文章>
⟨
佛教绘画是佛教引发信仰热忱、扩大宣传影响的一种手段。佛画可以形象地传播佛教教义,也可以供佛教徒礼拜敬奉,还可以作为寺院殿堂装饰之用。大剩佛教经典特别强调画佛像的功德。如《贤愚经·阿输迦陀施土缘品》具体言道,佛祖释迦牟尼过去世中,曾请人画84000如来像,分送各国,令人供养。因为有这样的功德,释迦牟尼出生后形相端正殊妙,有32相,80种好,并且自致成佛。涅槃之后,还当得84000塔果报。由于佛经宣传画佛像可以成佛,这种明确的许诺和直接的鼓励,使佛教绘画艺术得到了很大的发展。
佛教初传中国时,西域僧人也带来了佛画。在佛画的影响下,汉明帝曾令人画佛。到了魏晋南北朝时期,擅长作佛教画的名画家相继出现。最早有东吴画家曹不兴,他根据康僧会带来的佛画摹写,比例匀称,盛传全国。西晋画家卫协曾绘七佛画,被誉为“伟而有情势”。东晋画家顾恺之画的佛寺壁画如瓦官寺的维摩诘像,形象逼真,光彩耀目,轰动一时。曹不兴、卫协、顾恺之并称为中国最早的三大佛画家。
南朝的佛画家,以梁代张僧繇最为著名。梁武帝兴建佛院寺塔,大都令他作画。张僧繇别出心裁,创立了“张家样”,佛像的中国化,从此有了很好的发展。北朝的佛画家以北齐的曹仲达最为著名。他来自中亚,绘佛教画,衣服紧窄,多为印度笈多艺术式样,具有特殊风格,创立了“曹家样”。
唐代的佛画内容,较过去更丰富,表现的境界也更为扩大。如在净土变相中,把极乐世界装饰得非常美丽,其中有七宝楼台、香花伎乐、莲池树鸟,展现出种种美景。唐代的佛画还点缀着许多人间社会生活小景,明朗乐观而富有情趣,颇受信众欢迎。
值得一提的是在众多的画师中不乏佛教僧人,他们被人们贯称之为“画僧”。唐代诗人郑谷就有“画僧依寺壁,栽苇学江村”的绘诗句。唐代较为著名的画僧有法成道芬楚安、梦休等人。晚唐五代时期,出了一位精通诗、书、画的高僧贯休。他所作水墨罗汉及释迦弟子像,形貌各异,妙趣横生。据说贯休每画一像之前,都要先在头脑中设想人物的音容笑貌、举止行动,然后大笔一挥,人物跃然纸上。一天,越地众安桥强家药铺的掌柜,请贯休画一堂罗汉像,贯休爽快地答应了下来。他所画的16尊罗汉形象都是粗眉大眼、丰颊高鼻,与众不同,称为“梵相”。据有关文献记载,这些罗汉是贯休“祈梦”所得。也就是从梦中激发创作灵感,然后意到笔到,一挥而就。据说贯休在整个绘画过程中,脱下裟,凭空下笔,毫端狂逸,霎时立就,将梦中所获罗汉之真仪,顷刻之间搬到了纸上面。
⟩
本题任务> 请将这篇谈佛教绘画的文章中自“佛教绘画是佛教引发信仰热忱、”起至“并称为中国最早的三大佛画家。”止的一段逐字照录。 此处所附清单与本文毫无关联。

原始清单>
⟨
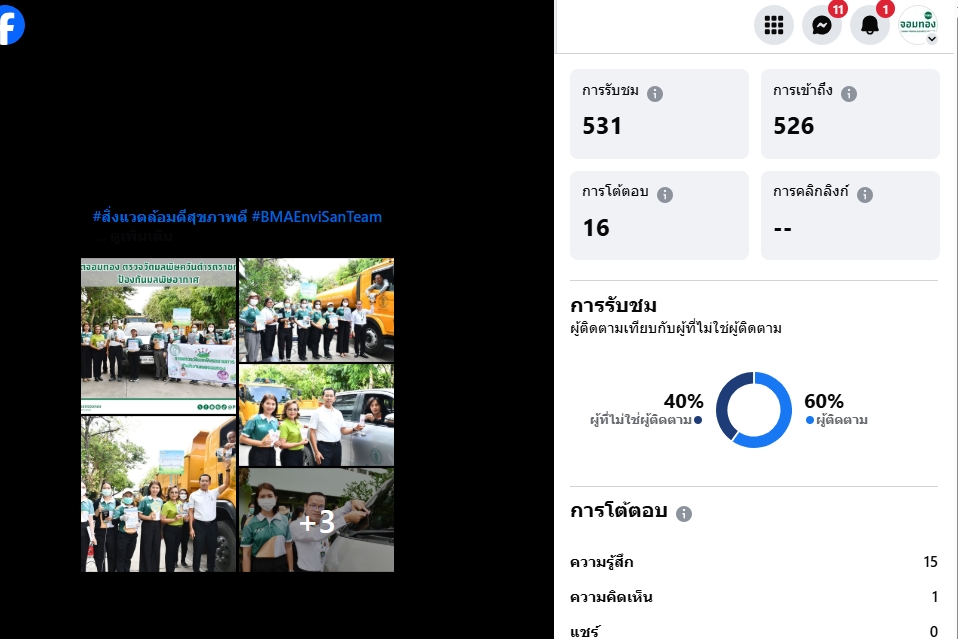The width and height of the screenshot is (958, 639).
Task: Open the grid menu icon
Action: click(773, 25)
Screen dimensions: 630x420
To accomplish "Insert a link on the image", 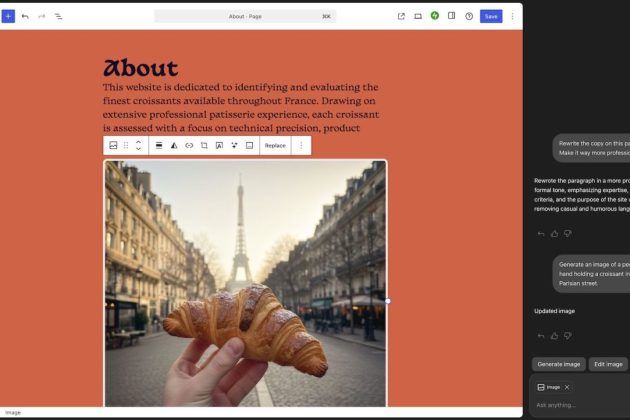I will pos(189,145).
⟩
参考解答>
佛教绘画是佛教引发信仰热忱、扩大宣传影响的一种手段。佛画可以形象地传播佛教教义,也可以供佛教徒礼拜敬奉,还可以作为寺院殿堂装饰之用。大剩佛教经典特别强调画佛像的功德。如《贤愚经·阿输迦陀施土缘品》具体言道,佛祖释迦牟尼过去世中,曾请人画84000如来像,分送各国,令人供养。因为有这样的功德,释迦牟尼出生后形相端正殊妙,有32相,80种好,并且自致成佛。涅槃之后,还当得84000塔果报。由于佛经宣传画佛像可以成佛,这种明确的许诺和直接的鼓励,使佛教绘画艺术得到了很大的发展。
佛教初传中国时,西域僧人也带来了佛画。在佛画的影响下,汉明帝曾令人画佛。到了魏晋南北朝时期,擅长作佛教画的名画家相继出现。最早有东吴画家曹不兴,他根据康僧会带来的佛画摹写,比例匀称,盛传全国。西晋画家卫协曾绘七佛画,被誉为“伟而有情势”。东晋画家顾恺之画的佛寺壁画如瓦官寺的维摩诘像,形象逼真,光彩耀目,轰动一时。曹不兴、卫协、顾恺之并称为中国最早的三大佛画家。